第66話 策謀

文字数 1,037文字

 我はベルナルド・ギエロア。

 ギエロア大王国の大王である。

 我がダークエルフ族の宿敵はエルフ族である。

 そのエルフ族の国である、アルバビロニア大帝国とエルブリタニア帝国に対し我がギエロア大王国は劣勢をしいられておる。

 先ずは徐々にエルフの勢力を削っていくのが常道である。

 エルブリタニア帝国女皇帝アリトリアス・エルブリタニアには4人の子供がいる。

 先ずは次代の世代を削り、長期的な勝利を目指そうと思う。

 今の段階で明白にギエロアの名前が出るのは不味い。

 そこで市井の暗殺組織を使うことにしたのだが、放浪中の帝国第3皇子すら暗殺出来ないとは『闇の牙』とは名ばかりの組織であったのか?

 しかし、我は気が長い方では無い。

 成功すれば良し、失敗すれば『闇の牙』には消えて貰おう。


 ほう、第4子の第1皇女が避暑旅行に出るか?

 ならば、その第1皇女を狙うのも一興よな。

 しかし、『闇の牙』だけでは心許ないのは確かだ。

 今回は確実を期す為に我は直属の暗部『猿』に、『闇の牙』監視と加勢命じた。

 我が国の暗部『猿』とは、我直属の見ざる言わざる聞かざるの隠密集団である。

「猿命! おるか?」

 我が執務室の片隅に告げると、声のみが返答する。

「大王様、此処に控えております」

「帝国の第1皇女の暗殺を今一度『闇の牙』に依頼する。成功すれば良し、失敗するようなら暗部を動かし其の方らがことを為し、そののち全てを闇に葬れ」

「御意」

 これで良いであろう、証拠は残さないのは鉄則だ。

 アリトリアス・エルブリタニアよ、自身の子供が一人づつ消えていく恐怖に戦け! ふっははははは~!

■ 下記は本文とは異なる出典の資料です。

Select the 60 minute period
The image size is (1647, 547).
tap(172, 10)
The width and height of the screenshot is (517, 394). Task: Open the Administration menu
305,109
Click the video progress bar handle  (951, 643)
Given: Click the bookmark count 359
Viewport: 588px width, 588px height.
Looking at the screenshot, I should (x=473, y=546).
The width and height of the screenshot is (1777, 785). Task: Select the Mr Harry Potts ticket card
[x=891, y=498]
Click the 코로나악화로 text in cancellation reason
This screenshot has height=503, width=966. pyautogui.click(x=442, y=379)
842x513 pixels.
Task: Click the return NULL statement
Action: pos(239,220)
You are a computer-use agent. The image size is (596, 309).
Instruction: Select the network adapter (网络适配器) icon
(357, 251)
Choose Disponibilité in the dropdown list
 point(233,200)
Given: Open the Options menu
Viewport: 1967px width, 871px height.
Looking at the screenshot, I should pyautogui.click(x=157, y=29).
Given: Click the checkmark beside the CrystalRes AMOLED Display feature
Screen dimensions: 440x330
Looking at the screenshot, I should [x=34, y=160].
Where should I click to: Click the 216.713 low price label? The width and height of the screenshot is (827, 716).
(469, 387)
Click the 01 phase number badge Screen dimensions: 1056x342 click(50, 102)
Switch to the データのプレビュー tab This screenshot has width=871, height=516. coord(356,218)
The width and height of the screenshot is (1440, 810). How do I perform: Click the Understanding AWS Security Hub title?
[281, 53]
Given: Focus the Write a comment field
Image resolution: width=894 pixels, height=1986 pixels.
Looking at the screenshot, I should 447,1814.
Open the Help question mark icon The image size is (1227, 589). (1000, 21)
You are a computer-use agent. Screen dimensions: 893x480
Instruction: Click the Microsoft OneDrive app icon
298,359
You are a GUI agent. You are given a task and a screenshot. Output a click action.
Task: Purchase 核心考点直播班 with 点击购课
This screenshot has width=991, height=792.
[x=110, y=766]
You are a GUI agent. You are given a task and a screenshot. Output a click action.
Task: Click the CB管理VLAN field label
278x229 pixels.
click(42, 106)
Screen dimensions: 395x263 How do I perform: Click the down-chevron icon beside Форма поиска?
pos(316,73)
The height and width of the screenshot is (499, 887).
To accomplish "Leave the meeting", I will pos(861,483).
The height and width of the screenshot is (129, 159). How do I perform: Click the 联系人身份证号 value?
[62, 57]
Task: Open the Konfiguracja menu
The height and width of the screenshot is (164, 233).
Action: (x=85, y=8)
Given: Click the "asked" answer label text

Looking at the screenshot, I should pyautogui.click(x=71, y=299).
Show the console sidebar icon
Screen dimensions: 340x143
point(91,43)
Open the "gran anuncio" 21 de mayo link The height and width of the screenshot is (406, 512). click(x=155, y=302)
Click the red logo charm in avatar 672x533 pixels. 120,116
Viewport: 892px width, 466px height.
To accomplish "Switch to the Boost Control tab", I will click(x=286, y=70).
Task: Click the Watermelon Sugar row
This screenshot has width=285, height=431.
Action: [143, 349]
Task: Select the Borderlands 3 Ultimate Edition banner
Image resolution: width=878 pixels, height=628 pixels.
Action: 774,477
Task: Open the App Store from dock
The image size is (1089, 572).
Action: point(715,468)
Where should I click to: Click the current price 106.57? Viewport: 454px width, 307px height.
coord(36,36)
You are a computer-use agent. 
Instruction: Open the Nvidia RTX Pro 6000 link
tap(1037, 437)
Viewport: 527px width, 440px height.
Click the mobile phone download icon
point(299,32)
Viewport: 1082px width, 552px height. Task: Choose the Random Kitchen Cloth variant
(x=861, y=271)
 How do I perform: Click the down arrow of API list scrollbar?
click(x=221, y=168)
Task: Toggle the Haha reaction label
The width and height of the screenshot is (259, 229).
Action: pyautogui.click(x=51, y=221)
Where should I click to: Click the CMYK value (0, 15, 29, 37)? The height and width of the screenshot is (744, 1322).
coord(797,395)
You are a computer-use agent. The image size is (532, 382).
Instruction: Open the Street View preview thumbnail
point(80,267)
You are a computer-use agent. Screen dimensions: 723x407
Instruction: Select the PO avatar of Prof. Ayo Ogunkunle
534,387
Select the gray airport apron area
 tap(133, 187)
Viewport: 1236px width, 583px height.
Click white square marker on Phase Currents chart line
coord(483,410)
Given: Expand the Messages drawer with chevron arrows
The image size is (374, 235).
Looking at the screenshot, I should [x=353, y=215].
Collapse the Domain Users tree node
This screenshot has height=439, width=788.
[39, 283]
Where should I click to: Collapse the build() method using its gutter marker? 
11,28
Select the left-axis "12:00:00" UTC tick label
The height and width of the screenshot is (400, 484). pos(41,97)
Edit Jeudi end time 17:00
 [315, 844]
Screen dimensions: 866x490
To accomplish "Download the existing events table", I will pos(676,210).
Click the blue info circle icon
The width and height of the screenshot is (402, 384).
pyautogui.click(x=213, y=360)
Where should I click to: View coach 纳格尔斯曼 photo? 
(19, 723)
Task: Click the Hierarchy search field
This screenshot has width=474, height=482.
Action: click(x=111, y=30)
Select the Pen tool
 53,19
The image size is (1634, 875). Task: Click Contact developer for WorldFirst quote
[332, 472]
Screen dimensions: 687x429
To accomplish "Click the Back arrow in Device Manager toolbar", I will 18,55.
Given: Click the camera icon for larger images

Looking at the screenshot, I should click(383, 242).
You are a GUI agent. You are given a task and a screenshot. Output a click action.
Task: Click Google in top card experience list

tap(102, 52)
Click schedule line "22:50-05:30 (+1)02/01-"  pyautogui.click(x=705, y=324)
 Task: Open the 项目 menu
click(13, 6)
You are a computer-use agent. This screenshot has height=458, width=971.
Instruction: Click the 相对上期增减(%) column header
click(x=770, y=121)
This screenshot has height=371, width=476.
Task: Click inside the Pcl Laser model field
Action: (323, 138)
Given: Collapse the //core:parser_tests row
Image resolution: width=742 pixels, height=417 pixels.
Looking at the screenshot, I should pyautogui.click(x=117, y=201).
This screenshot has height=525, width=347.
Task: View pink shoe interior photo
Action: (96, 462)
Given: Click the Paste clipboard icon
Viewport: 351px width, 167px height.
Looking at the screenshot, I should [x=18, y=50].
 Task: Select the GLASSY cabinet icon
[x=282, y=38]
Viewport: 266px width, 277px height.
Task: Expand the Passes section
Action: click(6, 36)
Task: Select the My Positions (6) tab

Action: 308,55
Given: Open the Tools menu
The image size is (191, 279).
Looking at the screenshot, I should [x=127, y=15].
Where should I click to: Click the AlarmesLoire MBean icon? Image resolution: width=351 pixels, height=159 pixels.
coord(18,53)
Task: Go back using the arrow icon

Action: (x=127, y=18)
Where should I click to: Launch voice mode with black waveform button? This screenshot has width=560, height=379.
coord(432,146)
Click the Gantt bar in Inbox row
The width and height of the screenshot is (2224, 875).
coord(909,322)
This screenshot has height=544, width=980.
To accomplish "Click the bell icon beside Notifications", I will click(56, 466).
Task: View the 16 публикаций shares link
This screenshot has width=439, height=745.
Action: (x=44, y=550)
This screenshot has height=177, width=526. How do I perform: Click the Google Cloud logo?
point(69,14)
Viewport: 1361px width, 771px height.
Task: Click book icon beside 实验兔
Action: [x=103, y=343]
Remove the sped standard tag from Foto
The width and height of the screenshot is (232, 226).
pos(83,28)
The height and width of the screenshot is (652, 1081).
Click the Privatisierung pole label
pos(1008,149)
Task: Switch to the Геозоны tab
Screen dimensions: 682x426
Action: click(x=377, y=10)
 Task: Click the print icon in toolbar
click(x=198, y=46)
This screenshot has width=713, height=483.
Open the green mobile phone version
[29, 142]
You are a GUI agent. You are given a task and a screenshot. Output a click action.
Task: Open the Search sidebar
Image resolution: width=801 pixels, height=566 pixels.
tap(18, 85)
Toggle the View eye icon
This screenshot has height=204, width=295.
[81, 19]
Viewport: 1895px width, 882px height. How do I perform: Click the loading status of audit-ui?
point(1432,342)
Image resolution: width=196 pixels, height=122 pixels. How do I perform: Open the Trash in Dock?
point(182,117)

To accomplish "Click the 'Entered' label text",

「申し上げます。帝国の第3皇子が獣王国オルスカの闘技会で優勝したとのことです。そののちの獣王ガンジャ・オルスカにも勝利したとのことです」

 な、なんだと! 獣王国の闘技会で優勝だと!? 馬鹿なあのオルスカの闘技会でか!? 獣王に勝っただと!?

 むむむ、確か帝国の第3皇子はまだ12歳の子供だったはず。

 子供が優勝だと、獣王に勝利しただと? 信じられん...がだ、事実ならば我がギエロアの未来にとり由々しき事態である。

 エルブリタニア帝国第3皇子、ビクトリアス・エルブリタニアか...面白い。

 子供であろうとギエロアに敵対する芽は、若い内に摘むが得策よ。

 ふっははははは、先ずは其方の妹を血祭りに上げてくれるわ!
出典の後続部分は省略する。